== AIM OF THE TASK ==
What is needed here is an exact copy of every entry.

== PROVIDED RECORDS ==
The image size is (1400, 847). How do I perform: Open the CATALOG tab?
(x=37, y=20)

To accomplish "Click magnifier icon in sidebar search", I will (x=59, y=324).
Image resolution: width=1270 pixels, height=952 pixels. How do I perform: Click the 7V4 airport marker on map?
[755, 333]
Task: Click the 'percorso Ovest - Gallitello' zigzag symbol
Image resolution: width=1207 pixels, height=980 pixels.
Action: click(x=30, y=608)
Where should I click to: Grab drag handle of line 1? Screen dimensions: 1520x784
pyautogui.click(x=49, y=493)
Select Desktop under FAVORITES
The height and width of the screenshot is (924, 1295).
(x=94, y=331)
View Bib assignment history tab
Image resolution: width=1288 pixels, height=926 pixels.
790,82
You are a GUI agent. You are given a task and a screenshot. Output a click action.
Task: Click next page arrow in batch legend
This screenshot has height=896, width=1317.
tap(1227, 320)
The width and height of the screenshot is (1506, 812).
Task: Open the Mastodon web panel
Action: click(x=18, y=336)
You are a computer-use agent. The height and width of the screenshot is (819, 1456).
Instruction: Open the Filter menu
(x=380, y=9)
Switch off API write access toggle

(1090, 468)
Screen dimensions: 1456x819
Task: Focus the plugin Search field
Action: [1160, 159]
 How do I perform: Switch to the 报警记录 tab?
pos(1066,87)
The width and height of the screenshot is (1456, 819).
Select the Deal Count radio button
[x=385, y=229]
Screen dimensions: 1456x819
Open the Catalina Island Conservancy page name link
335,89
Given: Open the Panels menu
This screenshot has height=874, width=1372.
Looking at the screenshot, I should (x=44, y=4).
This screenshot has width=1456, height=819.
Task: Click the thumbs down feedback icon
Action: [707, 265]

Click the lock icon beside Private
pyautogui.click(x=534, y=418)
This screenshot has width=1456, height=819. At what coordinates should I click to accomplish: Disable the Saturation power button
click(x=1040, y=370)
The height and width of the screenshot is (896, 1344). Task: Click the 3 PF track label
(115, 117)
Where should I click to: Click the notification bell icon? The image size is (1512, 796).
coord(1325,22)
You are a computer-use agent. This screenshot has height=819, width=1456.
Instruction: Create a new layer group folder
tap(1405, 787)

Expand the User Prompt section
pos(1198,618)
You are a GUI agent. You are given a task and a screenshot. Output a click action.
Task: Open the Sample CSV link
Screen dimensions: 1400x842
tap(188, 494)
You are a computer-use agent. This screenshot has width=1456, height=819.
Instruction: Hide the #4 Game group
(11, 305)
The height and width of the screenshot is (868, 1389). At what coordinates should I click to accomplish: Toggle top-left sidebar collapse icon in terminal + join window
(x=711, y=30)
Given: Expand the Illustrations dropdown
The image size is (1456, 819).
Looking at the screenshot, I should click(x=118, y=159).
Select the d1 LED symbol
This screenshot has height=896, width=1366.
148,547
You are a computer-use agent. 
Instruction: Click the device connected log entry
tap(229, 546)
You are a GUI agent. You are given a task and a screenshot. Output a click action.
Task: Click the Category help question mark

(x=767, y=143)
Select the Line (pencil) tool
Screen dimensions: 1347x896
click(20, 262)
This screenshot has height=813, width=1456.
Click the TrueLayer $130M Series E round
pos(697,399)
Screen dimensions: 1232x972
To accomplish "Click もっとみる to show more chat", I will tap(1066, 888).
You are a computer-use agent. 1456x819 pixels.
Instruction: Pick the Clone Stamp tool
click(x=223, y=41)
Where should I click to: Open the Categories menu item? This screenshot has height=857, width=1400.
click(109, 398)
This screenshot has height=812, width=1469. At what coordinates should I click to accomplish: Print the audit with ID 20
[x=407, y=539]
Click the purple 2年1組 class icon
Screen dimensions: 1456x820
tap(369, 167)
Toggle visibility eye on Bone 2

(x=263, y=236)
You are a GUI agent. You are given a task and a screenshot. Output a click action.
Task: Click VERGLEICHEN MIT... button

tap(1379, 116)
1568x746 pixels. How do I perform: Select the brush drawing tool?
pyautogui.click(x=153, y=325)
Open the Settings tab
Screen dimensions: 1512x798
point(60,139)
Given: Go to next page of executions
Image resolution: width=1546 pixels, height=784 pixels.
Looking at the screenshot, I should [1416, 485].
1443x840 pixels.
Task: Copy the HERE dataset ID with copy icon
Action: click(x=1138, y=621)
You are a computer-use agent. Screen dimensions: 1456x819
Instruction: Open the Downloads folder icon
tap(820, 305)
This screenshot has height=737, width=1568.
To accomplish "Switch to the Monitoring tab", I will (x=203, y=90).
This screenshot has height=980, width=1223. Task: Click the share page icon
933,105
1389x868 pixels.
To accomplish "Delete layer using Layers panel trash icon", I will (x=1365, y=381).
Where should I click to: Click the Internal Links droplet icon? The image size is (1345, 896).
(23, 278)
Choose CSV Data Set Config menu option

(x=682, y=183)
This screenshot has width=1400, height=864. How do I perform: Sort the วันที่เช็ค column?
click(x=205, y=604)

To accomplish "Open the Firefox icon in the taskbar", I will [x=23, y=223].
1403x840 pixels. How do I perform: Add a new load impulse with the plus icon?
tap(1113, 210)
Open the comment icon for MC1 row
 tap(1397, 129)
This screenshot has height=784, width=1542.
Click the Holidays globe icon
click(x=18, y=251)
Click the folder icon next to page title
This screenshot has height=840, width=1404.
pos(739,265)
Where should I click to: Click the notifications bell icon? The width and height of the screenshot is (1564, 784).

== RESPONSE AREA ==
The image size is (1400, 847). How do I perform: Open the CATALOG tab?
(x=37, y=20)

To accomplish "Click magnifier icon in sidebar search", I will (x=59, y=324).
Image resolution: width=1270 pixels, height=952 pixels. How do I perform: Click the 7V4 airport marker on map?
[755, 333]
Task: Click the 'percorso Ovest - Gallitello' zigzag symbol
Image resolution: width=1207 pixels, height=980 pixels.
Action: click(x=30, y=608)
Where should I click to: Grab drag handle of line 1? Screen dimensions: 1520x784
pyautogui.click(x=49, y=493)
Select Desktop under FAVORITES
The height and width of the screenshot is (924, 1295).
(x=94, y=331)
View Bib assignment history tab
Image resolution: width=1288 pixels, height=926 pixels.
790,82
You are a GUI agent. You are given a task and a screenshot. Output a click action.
Task: Click next page arrow in batch legend
This screenshot has height=896, width=1317.
tap(1227, 320)
The width and height of the screenshot is (1506, 812).
Task: Open the Mastodon web panel
Action: click(x=18, y=336)
You are a computer-use agent. The height and width of the screenshot is (819, 1456).
Instruction: Open the Filter menu
(x=380, y=9)
Switch off API write access toggle

(1090, 468)
Screen dimensions: 1456x819
Task: Focus the plugin Search field
Action: [1160, 159]
 How do I perform: Switch to the 报警记录 tab?
pos(1066,87)
The width and height of the screenshot is (1456, 819).
Select the Deal Count radio button
[x=385, y=229]
Screen dimensions: 1456x819
Open the Catalina Island Conservancy page name link
335,89
Given: Open the Panels menu
This screenshot has height=874, width=1372.
Looking at the screenshot, I should (x=44, y=4).
This screenshot has width=1456, height=819.
Task: Click the thumbs down feedback icon
Action: [707, 265]

Click the lock icon beside Private
pyautogui.click(x=534, y=418)
This screenshot has width=1456, height=819. At what coordinates should I click to accomplish: Disable the Saturation power button
click(x=1040, y=370)
The height and width of the screenshot is (896, 1344). Task: Click the 3 PF track label
(115, 117)
Where should I click to: Click the notification bell icon? The image size is (1512, 796).
coord(1325,22)
You are a computer-use agent. This screenshot has height=819, width=1456.
Instruction: Create a new layer group folder
tap(1405, 787)

Expand the User Prompt section
pos(1198,618)
You are a GUI agent. You are given a task and a screenshot. Output a click action.
Task: Open the Sample CSV link
Screen dimensions: 1400x842
tap(188, 494)
You are a computer-use agent. This screenshot has width=1456, height=819.
Instruction: Hide the #4 Game group
(11, 305)
The height and width of the screenshot is (868, 1389). At what coordinates should I click to accomplish: Toggle top-left sidebar collapse icon in terminal + join window
(x=711, y=30)
Given: Expand the Illustrations dropdown
The image size is (1456, 819).
Looking at the screenshot, I should click(x=118, y=159).
Select the d1 LED symbol
This screenshot has height=896, width=1366.
148,547
You are a computer-use agent. 
Instruction: Click the device connected log entry
tap(229, 546)
You are a GUI agent. You are given a task and a screenshot. Output a click action.
Task: Click the Category help question mark

(x=767, y=143)
Select the Line (pencil) tool
Screen dimensions: 1347x896
click(20, 262)
This screenshot has height=813, width=1456.
Click the TrueLayer $130M Series E round
pos(697,399)
Screen dimensions: 1232x972
To accomplish "Click もっとみる to show more chat", I will tap(1066, 888).
You are a computer-use agent. 1456x819 pixels.
Instruction: Pick the Clone Stamp tool
click(x=223, y=41)
Where should I click to: Open the Categories menu item? This screenshot has height=857, width=1400.
click(109, 398)
This screenshot has height=812, width=1469. At what coordinates should I click to accomplish: Print the audit with ID 20
[x=407, y=539]
Click the purple 2年1組 class icon
Screen dimensions: 1456x820
tap(369, 167)
Toggle visibility eye on Bone 2

(x=263, y=236)
You are a GUI agent. You are given a task and a screenshot. Output a click action.
Task: Click VERGLEICHEN MIT... button

tap(1379, 116)
1568x746 pixels. How do I perform: Select the brush drawing tool?
pyautogui.click(x=153, y=325)
Open the Settings tab
Screen dimensions: 1512x798
point(60,139)
Given: Go to next page of executions
Image resolution: width=1546 pixels, height=784 pixels.
Looking at the screenshot, I should [1416, 485].
1443x840 pixels.
Task: Copy the HERE dataset ID with copy icon
Action: click(x=1138, y=621)
You are a computer-use agent. Screen dimensions: 1456x819
Instruction: Open the Downloads folder icon
tap(820, 305)
This screenshot has height=737, width=1568.
To accomplish "Switch to the Monitoring tab", I will (x=203, y=90).
This screenshot has height=980, width=1223. Task: Click the share page icon
933,105
1389x868 pixels.
To accomplish "Delete layer using Layers panel trash icon", I will (x=1365, y=381).
Where should I click to: Click the Internal Links droplet icon? The image size is (1345, 896).
(23, 278)
Choose CSV Data Set Config menu option

(x=682, y=183)
This screenshot has width=1400, height=864. How do I perform: Sort the วันที่เช็ค column?
click(x=205, y=604)

To accomplish "Open the Firefox icon in the taskbar", I will [x=23, y=223].
1403x840 pixels. How do I perform: Add a new load impulse with the plus icon?
tap(1113, 210)
Open the comment icon for MC1 row
 tap(1397, 129)
This screenshot has height=784, width=1542.
Click the Holidays globe icon
click(x=18, y=251)
Click the folder icon next to page title
This screenshot has height=840, width=1404.
pos(739,265)
Where should I click to: Click the notifications bell icon? The width and height of the screenshot is (1564, 784).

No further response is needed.